JPMorgan's Jamie Dimon: I'd love to be president, but ...

Jamie Dimon: Political environment is 'terrible'
Jamie Dimon: Political environment is 'terrible'

Is JPMorgan Chase CEO Jamie Dimon the next Donald Trump?

"I would love to be president," he said Monday in response to a question at a presentation at the Economic Club of Washington, D.C.

Dimon said that before Trump's campaign, he assumed a rich businessman couldn't run for the highest office without first serving in lower posts such as governor or senator.

"Shows you what I know," he said.

But as much as he might like the idea of serving as president, he won't be hitting the campaign trail any time soon.

"I think it's too hard and too late," Dimon said.

At 60, Dimon is 10 years younger than Trump and eight years younger than Hillary Clinton.

He has also had a health scare. Dimon was diagnosed with throat cancer two years ago. He has completed treatment and said his prognosis is good.

But he told CNNMoney last fall, "I don't necessarily assume I'm going to live for 10 years. And you want to live very deliberately. You want to end every day and say, 'That was a good day.'"

As for why the job might appeal to him, Dimon said he's frustrated with the state of political discourse and that Washington can't come together and use analytics to solve problems.

"We need policy.
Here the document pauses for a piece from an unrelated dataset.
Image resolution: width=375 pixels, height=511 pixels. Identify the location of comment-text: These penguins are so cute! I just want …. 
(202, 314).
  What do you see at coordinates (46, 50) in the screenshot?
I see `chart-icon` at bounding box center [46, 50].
We need thoughtful people," he said.

Related: Dimon on how America's next president can double growth

While he said Democrats should not discount anger in the electorate this year, he said he doesn't think most Americans appreciate how good the nation's position is in the world, or how strong the economy is.

"The Chinese would love to have our economy," he said.

He cited the nation's university system, its work ethic, its innovation, its financial markets and the rule of law as tremendous advantages for the United States and its economy.

"America has the best hand ever dealt to any country on this planet, ever. Yes, we have problems, but you travel around the world, you'll see we have it all," he said, though he added: "We've been doing a pretty good job shooting ourselves in the foot."

Dimon is not the only CEO to toy with the idea of a run for president. Starbucks (SBUX) CEO Howard Schultz left the door open last week.

"I'm still a young man," Schultz, 63, said at a CNNMoney conference in New York. But he added, "I would never say never, but this is not the right time."

Unlike Dimon, who has declined to say whom he's voting for, Schultz endorsed Clinton last week.